Nathan und Lara. Sympathische Sprücheklopper, Archäologen und Massenmörder.
Ein Genre das noch härter von solchen Kritikern in den Mittelpunkt gerückt wird, ist die Abteilung Sandbox/Open-World. Der Spieler bekommt außerhalb von Storymissionen die Möglichkeit mit der Welt zu interagieren. Wenn das Sandbox-Prinzip gut umgesetzt ist, dann kann man so ziemlich alles machen, was die Gameplaymechanik zulässt. Man kann stundenlang auf der Stelle stehen, die gesamte Innenstadt in Schutt und Asche legen oder der freundlichste Mitbürger aller Zeiten sein. Um es auf den Punkt zu bringen: ein Sandbox-Spiel ist nicht in der Lage den ludonarrativen Nörglern standzuhalten. Es darf diesem Standpunkt auch gar nicht gerecht werden, da jeder die Freiheit haben sollte, zwischen den Missionen den größten Irrsinn zu fabrizieren.
Deswegen geht der Preis der Unmöglichkeit an „Saints Row IV“, die schlichtweg abermals so viel Blödsinn in die Story gepackt haben, dass selbst das wahnsinnigste Verhalten eurerseits zwischen Missionen wie in die Spielewelt eingebettet wirkt. Auch wenn ich selbst kein großer Fan der Reihe bin, muss ich anerkennen, dass es ganz gut tut, wenn ein Open-World-Spiel sich schlichtweg und gekonnt(!) nicht ernst nimmt. Selbst dem hanebüchenen „Just Cause 2“ ist dies nicht derartig gelungen.
Eine Erwähnung ist zudem noch „GTA V“ wert. Auch wenn viele Spieler die Story um Niko Bellic schlüssiger und besser als die Geschichten von Franklin, Michael und Trevor finden, tut das Trio der Natur eines Sandbox-Spiels gut. Auf Twitter kann man sehr gut verfolgen, wie viele Spieler feststellen, dass sie sich entweder schwertun mit dem Psychopathen Trevor zu spielen oder direkt mit ihm zwischen den Missionen Chaos anrichten, was sie mit den anderen beiden Charakteren nicht in diesem Ausmaß tun würden. „GTA V“ schafft es uns zumindest den Hauch von Natürlichkeit in den Aktionen unserer Charaktere zu geben, wenn wir nur mitspielen. Autos klauen und Rennen fahren bietet sich mit Franklin an, Michael ist für Überfälle und Schusswechsel der richtige Mann und Trevor… ja, Trevor eben.

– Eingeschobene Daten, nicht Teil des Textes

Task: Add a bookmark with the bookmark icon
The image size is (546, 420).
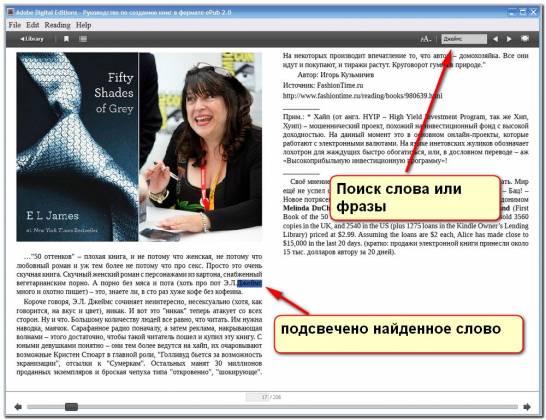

Gesuchter Geisterkiller: The Pac(-Man)!
Man kann nur hoffen, dass ernstzunehmende Spieler und Kritiker die Diskussion um das ludonarrative Gewäsch endlich kanalisieren und es nicht jedem zweiten Spiel um die Ohren hauen. Im Medium Videospiel geht es den Entwicklern auch oft um den Spielspaß und die Story ist mehr eine Dreingabe, die auf ihre Art den Spielspaß unterstützen soll (Hallo, „Metal Gear Rising“) und sich einen Dreck um konstante und/oder nachvollziehbare Verhältnisse zwischen Gameplay und Story kümmert.
Falls ihr diese Probleme nicht am eigenen Leib erfahren habt, dann macht ihr nichts damit falsch mit „Tomb Raider“ eines der besseren Spiele dieses Jahr zu spielen und euch trotzdem über die Dissonanz zu wundern und wer Extrembeispiele braucht, dass Gameplay und Story zusammenpassen sollen, der sollte „Saints Row IV“ anpacken und schauen, ob man sich diese Art von Kongruenz für wirklich jedes Spiel wünscht. Wenn Spieler weiterhin auf Freiheit im Gameplay bestehen, dann wird nicht immer alles passen oder wir bringen und in erzählerische Sackgassen, denn der Gutmenschen-Shooter mit vierstelligem Bodycount klingt auch weiterhin alles Andere als glaubwürdig.